* REQUIRED WORK *
Please rewrite the note about monthly meetings, starting with "Also consider coming" and going on through "come to meetings?", and change "Railway PH" to "Pencoed Social Club".

* TEXT PROVIDED *

────────────────

Feel free to contact me at any time, via this email address or using my mobile number 078 1066 3241.

Also consider coming along and introducing yourself at one of our regular monthly meetings. This month’s is on Thursday – details below. We have held the last few at the Pencoed Social Club as the Hendre ward is our current target ward. Several new members are in the Porthcawl area so we might go down there next month, but if you would like us to come to avenue near you, please just ask and we will see what we can do.

The alternative is to return to a central venue near the bus and train station, and parking, in Bridgend town centre. We have used the Railway PH quite often, but did not seem to get people from out of town coming very often, so hence trying out ‘going on tour’ around the county. Please let me know your feelings about this. What would make you more inclined to come to meetings?

────────────────

* EXTRACTED DATA *

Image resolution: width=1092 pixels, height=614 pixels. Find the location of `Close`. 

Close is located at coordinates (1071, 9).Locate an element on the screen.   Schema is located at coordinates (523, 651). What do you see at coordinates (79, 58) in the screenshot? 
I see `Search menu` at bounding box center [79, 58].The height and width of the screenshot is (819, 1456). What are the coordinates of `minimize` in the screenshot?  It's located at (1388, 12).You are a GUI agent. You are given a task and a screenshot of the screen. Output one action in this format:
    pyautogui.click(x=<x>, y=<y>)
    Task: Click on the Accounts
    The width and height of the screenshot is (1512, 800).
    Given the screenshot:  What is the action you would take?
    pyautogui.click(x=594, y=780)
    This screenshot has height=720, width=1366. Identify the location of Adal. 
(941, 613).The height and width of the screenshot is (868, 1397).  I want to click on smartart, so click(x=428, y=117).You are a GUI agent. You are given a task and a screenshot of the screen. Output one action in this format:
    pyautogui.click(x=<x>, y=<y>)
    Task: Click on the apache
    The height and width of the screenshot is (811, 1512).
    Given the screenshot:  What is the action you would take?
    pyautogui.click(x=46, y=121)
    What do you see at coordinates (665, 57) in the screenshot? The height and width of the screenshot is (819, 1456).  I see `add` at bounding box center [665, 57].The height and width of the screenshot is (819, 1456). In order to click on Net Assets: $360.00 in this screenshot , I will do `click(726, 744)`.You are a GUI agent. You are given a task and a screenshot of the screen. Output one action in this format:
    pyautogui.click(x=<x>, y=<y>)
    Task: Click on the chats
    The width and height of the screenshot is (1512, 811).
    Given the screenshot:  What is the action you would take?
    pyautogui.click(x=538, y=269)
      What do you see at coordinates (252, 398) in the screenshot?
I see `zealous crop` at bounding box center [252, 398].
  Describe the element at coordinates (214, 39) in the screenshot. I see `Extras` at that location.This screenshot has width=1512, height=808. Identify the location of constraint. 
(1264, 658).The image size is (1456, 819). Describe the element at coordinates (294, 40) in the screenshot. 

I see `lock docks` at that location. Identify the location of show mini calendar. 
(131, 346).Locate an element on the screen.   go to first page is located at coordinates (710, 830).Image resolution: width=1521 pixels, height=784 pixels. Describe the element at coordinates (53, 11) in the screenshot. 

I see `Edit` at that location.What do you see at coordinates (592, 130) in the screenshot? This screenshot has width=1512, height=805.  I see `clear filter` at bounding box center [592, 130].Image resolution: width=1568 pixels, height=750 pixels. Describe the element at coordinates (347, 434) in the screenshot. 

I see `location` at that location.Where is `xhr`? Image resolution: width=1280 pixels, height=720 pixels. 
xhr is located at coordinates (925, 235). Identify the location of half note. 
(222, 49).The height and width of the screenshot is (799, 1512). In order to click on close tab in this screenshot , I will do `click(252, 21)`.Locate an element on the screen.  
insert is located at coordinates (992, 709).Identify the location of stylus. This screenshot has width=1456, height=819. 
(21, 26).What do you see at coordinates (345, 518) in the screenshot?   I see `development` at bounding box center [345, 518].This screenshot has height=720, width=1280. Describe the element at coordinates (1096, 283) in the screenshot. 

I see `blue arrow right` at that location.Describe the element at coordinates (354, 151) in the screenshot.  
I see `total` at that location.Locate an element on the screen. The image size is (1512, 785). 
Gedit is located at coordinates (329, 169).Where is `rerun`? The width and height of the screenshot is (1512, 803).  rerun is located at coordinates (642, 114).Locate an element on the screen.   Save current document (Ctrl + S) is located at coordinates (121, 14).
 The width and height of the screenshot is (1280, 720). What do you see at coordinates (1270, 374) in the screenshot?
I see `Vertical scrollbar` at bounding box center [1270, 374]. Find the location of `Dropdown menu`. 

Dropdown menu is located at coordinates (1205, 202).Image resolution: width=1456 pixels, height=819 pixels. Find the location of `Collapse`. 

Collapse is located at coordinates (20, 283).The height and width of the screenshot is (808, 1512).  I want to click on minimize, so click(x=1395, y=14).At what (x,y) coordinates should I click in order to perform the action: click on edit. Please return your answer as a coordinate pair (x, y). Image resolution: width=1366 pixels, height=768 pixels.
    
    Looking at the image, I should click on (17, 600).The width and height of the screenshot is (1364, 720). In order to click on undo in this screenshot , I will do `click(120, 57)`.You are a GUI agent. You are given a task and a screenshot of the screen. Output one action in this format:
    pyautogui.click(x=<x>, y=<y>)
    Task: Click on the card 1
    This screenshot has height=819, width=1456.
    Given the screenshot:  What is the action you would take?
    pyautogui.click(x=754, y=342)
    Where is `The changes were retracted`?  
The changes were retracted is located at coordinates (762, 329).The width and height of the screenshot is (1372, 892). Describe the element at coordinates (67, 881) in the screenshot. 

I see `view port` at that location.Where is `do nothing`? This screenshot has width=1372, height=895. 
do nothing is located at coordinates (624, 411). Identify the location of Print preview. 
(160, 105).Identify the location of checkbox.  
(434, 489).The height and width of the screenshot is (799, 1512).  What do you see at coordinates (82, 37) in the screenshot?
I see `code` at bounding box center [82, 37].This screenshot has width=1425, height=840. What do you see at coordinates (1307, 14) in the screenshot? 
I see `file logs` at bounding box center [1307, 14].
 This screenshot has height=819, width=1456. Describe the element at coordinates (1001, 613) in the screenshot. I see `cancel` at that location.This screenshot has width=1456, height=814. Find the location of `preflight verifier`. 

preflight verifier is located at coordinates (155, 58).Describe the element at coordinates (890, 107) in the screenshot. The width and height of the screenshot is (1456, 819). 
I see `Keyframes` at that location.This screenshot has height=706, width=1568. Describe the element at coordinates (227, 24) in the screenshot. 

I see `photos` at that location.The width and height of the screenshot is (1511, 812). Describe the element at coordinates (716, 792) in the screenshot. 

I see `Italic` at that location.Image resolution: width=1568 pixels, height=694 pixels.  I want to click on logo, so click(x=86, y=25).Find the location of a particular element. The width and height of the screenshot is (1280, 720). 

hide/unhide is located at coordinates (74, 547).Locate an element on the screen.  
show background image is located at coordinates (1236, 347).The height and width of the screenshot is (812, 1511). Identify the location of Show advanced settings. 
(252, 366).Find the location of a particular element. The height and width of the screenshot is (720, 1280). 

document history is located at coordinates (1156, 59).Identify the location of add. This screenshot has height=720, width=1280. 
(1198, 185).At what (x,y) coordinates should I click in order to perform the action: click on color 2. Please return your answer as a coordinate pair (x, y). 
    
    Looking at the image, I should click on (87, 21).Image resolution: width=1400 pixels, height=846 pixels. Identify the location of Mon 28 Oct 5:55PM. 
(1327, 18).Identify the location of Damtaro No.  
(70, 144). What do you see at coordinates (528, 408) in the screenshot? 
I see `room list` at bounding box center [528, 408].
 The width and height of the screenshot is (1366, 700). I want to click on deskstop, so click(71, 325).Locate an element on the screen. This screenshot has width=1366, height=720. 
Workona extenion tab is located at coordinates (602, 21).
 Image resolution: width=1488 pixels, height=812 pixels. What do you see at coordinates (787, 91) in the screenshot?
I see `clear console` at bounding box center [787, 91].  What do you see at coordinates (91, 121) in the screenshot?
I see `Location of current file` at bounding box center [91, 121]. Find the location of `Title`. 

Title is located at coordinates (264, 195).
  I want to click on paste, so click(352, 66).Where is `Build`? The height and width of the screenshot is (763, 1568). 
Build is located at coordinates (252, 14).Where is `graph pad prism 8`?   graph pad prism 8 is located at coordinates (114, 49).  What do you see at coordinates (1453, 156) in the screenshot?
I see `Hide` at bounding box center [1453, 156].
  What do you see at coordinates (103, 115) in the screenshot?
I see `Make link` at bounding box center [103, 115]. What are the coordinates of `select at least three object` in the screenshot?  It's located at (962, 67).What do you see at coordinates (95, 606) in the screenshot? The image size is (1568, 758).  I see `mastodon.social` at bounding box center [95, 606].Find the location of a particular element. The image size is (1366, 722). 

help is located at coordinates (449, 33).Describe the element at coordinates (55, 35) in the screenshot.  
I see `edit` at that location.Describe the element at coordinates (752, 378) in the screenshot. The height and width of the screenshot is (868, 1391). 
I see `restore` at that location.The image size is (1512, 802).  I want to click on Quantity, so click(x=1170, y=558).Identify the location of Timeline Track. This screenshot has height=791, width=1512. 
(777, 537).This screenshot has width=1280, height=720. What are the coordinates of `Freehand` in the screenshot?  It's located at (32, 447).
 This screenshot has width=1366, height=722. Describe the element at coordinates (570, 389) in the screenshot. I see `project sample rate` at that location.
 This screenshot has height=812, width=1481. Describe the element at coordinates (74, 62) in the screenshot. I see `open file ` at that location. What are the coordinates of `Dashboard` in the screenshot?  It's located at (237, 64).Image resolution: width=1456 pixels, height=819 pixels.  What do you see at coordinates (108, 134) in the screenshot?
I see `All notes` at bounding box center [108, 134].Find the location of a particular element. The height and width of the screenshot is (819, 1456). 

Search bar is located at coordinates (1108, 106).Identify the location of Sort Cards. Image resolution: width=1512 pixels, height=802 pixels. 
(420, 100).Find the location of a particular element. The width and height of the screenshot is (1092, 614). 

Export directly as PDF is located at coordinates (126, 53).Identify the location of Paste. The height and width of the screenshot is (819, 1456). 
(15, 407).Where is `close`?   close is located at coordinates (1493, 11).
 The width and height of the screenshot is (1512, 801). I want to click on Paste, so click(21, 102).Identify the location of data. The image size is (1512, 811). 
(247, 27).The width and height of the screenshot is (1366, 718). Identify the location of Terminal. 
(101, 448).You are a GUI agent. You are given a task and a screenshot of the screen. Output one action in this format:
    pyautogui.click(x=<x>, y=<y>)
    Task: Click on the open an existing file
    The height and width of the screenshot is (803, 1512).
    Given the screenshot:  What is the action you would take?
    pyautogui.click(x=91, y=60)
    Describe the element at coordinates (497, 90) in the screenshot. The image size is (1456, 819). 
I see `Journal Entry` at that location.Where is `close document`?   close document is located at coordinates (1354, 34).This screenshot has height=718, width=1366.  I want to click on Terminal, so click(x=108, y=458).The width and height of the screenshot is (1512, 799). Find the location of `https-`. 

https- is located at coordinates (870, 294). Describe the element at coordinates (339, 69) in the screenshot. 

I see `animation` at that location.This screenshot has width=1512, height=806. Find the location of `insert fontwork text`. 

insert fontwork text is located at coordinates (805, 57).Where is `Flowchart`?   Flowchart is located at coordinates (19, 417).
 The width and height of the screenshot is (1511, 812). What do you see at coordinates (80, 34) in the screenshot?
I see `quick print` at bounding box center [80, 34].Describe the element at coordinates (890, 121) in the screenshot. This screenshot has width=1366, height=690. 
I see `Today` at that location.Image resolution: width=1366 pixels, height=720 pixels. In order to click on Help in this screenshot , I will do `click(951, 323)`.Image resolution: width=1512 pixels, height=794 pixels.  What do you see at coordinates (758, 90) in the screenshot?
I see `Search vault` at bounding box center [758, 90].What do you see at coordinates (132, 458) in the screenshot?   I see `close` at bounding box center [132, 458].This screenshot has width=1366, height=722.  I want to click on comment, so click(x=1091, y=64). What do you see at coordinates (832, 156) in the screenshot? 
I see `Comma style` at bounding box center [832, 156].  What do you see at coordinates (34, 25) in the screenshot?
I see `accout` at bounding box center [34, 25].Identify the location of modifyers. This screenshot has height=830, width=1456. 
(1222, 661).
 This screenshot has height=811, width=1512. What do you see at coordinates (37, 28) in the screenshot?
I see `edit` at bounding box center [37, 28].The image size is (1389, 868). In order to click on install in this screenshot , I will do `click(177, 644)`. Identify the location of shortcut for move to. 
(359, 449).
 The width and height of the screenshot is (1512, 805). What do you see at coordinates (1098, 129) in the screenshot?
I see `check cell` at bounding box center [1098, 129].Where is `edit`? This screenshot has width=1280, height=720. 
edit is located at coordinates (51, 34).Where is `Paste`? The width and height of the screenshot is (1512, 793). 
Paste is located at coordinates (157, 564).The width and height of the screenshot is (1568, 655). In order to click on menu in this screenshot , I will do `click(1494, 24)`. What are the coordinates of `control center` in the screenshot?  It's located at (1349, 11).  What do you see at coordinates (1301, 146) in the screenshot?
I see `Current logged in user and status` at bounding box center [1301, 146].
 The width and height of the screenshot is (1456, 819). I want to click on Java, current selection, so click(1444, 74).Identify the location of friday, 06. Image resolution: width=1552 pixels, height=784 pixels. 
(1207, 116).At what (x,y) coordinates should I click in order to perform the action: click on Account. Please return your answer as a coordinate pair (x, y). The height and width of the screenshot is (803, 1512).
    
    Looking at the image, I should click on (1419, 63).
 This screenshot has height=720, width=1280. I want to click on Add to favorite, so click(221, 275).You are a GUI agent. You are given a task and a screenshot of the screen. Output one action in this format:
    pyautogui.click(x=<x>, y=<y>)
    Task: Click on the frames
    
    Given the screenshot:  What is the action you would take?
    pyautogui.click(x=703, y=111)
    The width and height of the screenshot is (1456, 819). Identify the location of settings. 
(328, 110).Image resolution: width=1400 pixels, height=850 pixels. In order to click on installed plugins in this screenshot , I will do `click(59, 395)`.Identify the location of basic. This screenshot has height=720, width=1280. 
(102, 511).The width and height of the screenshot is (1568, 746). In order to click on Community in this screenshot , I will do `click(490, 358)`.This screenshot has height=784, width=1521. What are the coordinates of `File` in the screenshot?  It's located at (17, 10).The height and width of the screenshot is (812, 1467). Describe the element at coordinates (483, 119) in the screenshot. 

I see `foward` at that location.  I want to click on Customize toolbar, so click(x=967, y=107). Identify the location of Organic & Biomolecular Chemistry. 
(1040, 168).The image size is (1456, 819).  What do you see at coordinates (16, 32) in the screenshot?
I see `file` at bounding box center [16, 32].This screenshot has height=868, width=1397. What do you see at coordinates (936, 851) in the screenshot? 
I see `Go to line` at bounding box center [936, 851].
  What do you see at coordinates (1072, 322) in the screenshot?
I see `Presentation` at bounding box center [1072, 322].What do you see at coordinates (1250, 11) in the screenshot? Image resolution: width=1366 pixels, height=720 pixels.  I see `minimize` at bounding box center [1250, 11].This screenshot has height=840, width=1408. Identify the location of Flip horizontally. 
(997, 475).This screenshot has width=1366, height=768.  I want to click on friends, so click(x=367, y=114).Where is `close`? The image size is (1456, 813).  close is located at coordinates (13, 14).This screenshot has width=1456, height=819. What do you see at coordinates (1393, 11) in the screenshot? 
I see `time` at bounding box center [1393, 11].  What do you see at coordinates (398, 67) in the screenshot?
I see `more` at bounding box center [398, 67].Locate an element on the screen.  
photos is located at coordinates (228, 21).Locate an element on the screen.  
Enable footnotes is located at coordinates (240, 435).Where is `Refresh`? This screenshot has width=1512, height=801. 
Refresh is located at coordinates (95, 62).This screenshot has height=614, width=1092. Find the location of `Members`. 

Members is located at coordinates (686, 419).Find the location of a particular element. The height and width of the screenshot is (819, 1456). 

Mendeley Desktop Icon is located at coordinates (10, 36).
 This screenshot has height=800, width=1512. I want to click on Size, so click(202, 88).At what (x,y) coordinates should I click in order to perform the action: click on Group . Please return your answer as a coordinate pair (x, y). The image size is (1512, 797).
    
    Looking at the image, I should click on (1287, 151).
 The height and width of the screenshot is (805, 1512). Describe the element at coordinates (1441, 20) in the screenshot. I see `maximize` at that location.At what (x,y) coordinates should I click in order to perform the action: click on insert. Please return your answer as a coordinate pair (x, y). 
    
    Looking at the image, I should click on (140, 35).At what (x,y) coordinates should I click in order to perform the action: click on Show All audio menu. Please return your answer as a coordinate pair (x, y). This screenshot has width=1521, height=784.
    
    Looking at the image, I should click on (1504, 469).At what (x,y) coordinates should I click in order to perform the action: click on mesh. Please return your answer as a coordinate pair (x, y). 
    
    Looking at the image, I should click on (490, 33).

────────────────

* FINAL RESULT *
Also consider coming along and introducing yourself at one of our regular monthly meetings. This month’s is on Thursday – details below. We have held the last few at the Pencoed Social Club as the Hendre ward is our current target ward. Several new members are in the Porthcawl area so we might go down there next month, but if you would like us to come to avenue near you, please just ask and we will see what we can do.

The alternative is to return to a central venue near the bus and train station, and parking, in Bridgend town centre. We have used the Pencoed Social Club quite often, but did not seem to get people from out of town coming very often, so hence trying out ‘going on tour’ around the county. Please let me know your feelings about this. What would make you more inclined to come to meetings?